- _INSTRUCTION_
Reproduce, unchanged, the stretch of records from the line containing "Task: Click into the Course Name field" through the line containing "(x=409, y=80)", and nothing else.

- _RECORD EXCERPTS_

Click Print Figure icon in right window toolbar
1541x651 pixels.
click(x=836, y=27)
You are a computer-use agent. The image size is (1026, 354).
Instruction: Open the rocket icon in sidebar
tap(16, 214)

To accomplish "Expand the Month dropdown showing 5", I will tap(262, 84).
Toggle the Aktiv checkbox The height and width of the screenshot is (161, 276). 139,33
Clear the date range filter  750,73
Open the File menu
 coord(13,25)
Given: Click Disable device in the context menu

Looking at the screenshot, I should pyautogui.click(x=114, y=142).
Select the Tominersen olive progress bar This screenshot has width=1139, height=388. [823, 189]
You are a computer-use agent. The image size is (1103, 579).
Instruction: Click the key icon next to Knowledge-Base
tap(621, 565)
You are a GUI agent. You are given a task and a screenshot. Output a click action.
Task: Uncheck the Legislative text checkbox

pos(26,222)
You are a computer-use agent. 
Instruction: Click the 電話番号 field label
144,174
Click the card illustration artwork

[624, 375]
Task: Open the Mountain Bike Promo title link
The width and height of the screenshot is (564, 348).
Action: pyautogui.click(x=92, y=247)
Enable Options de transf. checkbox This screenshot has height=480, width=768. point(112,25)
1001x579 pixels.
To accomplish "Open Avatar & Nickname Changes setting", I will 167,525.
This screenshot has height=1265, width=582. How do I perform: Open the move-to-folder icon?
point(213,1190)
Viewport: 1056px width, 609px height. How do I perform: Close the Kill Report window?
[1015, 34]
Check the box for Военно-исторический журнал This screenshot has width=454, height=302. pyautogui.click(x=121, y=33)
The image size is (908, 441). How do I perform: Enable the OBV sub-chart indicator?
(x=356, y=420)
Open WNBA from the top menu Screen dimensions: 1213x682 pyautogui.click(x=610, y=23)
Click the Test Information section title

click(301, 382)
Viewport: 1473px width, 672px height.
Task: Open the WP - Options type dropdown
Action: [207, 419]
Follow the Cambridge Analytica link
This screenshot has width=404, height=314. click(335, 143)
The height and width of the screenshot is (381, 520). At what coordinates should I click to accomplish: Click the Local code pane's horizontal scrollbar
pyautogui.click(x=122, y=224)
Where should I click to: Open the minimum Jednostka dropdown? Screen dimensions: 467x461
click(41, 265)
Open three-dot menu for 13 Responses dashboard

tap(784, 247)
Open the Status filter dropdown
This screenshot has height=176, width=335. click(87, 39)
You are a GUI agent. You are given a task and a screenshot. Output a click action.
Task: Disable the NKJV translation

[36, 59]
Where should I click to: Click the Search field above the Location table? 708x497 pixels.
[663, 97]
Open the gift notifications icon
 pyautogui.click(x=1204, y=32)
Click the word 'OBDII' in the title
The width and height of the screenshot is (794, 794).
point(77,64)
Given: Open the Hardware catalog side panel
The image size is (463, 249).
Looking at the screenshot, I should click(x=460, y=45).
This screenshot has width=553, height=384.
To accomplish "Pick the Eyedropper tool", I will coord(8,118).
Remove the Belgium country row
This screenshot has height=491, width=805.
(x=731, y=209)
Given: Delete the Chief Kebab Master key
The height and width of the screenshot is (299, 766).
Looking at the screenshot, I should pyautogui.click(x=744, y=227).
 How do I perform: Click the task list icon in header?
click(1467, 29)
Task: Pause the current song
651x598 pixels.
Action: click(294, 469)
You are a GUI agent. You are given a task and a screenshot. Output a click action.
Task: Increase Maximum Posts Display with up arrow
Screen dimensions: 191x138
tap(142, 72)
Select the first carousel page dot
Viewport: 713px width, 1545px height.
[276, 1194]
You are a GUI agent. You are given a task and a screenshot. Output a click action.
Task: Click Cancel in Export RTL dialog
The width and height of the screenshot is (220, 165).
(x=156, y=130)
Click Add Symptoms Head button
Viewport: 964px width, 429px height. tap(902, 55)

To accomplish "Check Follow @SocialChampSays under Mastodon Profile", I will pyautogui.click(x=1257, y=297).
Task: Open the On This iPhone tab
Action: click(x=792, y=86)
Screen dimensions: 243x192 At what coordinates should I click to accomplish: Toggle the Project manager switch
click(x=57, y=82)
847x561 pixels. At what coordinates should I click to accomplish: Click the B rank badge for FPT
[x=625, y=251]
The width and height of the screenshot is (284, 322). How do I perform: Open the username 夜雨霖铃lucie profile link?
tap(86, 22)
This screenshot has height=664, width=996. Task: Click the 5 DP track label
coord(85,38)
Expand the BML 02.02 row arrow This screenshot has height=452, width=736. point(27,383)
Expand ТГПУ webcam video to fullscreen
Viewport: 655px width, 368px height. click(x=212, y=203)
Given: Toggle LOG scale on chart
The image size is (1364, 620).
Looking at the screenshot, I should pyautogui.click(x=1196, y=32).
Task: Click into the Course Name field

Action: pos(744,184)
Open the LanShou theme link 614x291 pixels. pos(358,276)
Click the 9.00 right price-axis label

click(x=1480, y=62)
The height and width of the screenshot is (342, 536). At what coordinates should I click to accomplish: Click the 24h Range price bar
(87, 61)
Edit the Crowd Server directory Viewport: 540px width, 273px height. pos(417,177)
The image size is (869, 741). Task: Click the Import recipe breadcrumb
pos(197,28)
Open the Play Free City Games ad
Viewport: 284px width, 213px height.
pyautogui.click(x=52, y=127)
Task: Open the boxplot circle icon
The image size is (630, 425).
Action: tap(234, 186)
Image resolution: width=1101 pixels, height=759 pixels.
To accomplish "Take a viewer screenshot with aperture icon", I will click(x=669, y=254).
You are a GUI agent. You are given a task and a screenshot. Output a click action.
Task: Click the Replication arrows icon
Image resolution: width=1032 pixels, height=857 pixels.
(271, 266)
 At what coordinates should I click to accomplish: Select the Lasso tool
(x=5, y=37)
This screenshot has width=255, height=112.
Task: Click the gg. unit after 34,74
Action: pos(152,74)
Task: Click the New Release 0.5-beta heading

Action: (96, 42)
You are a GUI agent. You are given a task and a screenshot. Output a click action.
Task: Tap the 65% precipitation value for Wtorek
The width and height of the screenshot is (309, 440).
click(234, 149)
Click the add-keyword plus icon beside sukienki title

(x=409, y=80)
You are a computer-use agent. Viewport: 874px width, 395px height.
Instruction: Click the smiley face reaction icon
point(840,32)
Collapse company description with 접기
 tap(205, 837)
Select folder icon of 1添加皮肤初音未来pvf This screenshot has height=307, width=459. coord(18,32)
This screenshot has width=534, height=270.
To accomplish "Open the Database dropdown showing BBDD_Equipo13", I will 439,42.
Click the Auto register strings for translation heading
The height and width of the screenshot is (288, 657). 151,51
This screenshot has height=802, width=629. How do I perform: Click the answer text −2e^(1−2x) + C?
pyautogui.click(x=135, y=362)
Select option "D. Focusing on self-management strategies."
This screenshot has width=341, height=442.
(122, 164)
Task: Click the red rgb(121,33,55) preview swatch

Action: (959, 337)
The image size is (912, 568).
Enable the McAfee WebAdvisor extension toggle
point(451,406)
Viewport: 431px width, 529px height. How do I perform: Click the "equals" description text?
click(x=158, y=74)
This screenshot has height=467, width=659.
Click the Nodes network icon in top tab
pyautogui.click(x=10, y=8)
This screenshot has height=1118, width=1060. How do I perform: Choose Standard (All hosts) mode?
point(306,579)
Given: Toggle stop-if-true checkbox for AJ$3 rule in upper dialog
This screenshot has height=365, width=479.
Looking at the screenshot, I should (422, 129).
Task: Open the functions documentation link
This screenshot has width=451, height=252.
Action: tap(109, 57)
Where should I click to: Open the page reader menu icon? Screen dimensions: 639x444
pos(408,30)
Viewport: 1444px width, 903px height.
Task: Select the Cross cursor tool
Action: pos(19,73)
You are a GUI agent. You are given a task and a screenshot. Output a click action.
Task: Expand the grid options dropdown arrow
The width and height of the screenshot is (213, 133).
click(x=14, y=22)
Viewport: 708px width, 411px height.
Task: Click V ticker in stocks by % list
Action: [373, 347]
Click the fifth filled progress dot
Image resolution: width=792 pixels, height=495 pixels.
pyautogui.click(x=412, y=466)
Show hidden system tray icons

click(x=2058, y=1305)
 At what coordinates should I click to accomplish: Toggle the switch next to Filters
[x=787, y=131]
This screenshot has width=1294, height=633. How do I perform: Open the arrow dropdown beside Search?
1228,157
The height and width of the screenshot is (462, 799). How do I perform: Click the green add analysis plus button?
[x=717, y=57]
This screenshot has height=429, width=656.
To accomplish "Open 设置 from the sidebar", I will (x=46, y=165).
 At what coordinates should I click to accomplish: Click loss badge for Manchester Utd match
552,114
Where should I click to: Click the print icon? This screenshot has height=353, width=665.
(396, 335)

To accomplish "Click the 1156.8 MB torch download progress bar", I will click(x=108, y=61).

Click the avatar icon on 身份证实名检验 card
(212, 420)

- _WRITTEN SOLUTION_
Task: Click into the Course Name field

Action: pos(744,184)
Open the LanShou theme link 614x291 pixels. pos(358,276)
Click the 9.00 right price-axis label

click(x=1480, y=62)
The height and width of the screenshot is (342, 536). At what coordinates should I click to accomplish: Click the 24h Range price bar
(87, 61)
Edit the Crowd Server directory Viewport: 540px width, 273px height. pos(417,177)
The image size is (869, 741). Task: Click the Import recipe breadcrumb
pos(197,28)
Open the Play Free City Games ad
Viewport: 284px width, 213px height.
pyautogui.click(x=52, y=127)
Task: Open the boxplot circle icon
The image size is (630, 425).
Action: tap(234, 186)
Image resolution: width=1101 pixels, height=759 pixels.
To accomplish "Take a viewer screenshot with aperture icon", I will click(x=669, y=254).
You are a GUI agent. You are given a task and a screenshot. Output a click action.
Task: Click the Replication arrows icon
Image resolution: width=1032 pixels, height=857 pixels.
(271, 266)
 At what coordinates should I click to accomplish: Select the Lasso tool
(x=5, y=37)
This screenshot has width=255, height=112.
Task: Click the gg. unit after 34,74
Action: pos(152,74)
Task: Click the New Release 0.5-beta heading

Action: (96, 42)
You are a GUI agent. You are given a task and a screenshot. Output a click action.
Task: Tap the 65% precipitation value for Wtorek
The width and height of the screenshot is (309, 440).
click(234, 149)
Click the add-keyword plus icon beside sukienki title

(x=409, y=80)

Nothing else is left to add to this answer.